WATA
- Boone, North Carolina; United States;
- Frequency: 1450 kHz

Programming
- Format: Local News Talk Information
- Affiliations: IMG, North Carolina News Network, Westwood One

Ownership
- Owner: Curtis Media Group
- Sister stations: WWMY, WZJS, WMMY, WECR, WXIT

History
- First air date: February 2, 1951
- Call sign meaning: WATAuga County

Technical information
- Licensing authority: FCC
- Facility ID: 71068
- Class: C
- Power: 1,000 watts unlimited
- Transmitter coordinates: 36°12′59.00″N 81°42′6.00″W﻿ / ﻿36.2163889°N 81.7016667°W
- Translators: W243DH (96.5 MHz, Boone)

Links
- Public license information: Public file; LMS;
- Website: http://GoBlueRidge.net

= WATA =

WATA (1450 AM) is a radio station broadcasting a Local News Talk Information format. Licensed to Boone, North Carolina, United States. The station is currently owned by Curtis Media Group of Raleigh, North Carolina and features predominantly locally produced programming, including Bill Fisher in the Morning, as well as Mike Kelly's Swap Shop, and many others.

==History==
In September 2003 Highland sold WATA, (along with WZJS 100.7FM) to Aisling Broadcasting (Jonathon Hoffman, managing member) for a price of $2.2 million.

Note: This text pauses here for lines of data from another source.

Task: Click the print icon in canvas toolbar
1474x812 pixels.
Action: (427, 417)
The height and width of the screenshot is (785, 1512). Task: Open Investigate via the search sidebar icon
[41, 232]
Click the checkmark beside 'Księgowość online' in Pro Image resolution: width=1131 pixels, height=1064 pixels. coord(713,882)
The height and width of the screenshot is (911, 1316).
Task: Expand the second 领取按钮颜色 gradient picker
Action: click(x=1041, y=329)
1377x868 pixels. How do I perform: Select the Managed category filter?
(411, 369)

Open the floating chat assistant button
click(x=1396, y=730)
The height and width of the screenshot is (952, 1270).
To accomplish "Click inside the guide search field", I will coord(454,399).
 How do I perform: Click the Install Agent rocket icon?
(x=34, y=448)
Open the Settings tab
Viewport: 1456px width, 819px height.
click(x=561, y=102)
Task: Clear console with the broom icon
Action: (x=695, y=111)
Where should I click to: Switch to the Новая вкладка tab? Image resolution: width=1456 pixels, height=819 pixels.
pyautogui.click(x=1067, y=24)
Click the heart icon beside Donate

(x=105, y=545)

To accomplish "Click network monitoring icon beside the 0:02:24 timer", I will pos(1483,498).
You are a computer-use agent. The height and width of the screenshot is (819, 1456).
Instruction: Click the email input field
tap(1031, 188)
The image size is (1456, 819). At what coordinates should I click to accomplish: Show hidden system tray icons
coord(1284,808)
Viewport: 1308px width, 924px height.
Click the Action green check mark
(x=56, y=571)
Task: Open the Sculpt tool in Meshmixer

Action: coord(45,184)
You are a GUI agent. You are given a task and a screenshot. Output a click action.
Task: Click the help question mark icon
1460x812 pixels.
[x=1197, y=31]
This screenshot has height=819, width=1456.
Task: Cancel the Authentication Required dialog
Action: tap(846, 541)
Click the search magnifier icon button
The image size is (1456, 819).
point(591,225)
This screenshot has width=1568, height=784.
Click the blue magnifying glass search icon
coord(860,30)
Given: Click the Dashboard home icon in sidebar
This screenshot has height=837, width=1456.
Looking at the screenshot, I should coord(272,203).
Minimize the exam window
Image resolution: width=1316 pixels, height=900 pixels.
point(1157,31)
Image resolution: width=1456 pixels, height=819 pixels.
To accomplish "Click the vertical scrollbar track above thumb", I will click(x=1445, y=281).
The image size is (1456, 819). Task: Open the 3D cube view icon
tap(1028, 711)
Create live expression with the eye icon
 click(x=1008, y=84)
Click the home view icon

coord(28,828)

This added to Aisling's holdings in the High Country, as they had already purchased WECR, WECR-FM, WXIT (from Rondinaro Broadcasting) for $2.2 million in 2003, and WMMY (from Dale Hendrix) in 2004 for $1.58 million.

Aisling went into receivership and George Reed of Media Services Group was appointed to manage the stations until a buyer is found. Later in the year, Curtis Media Group purchased the stations.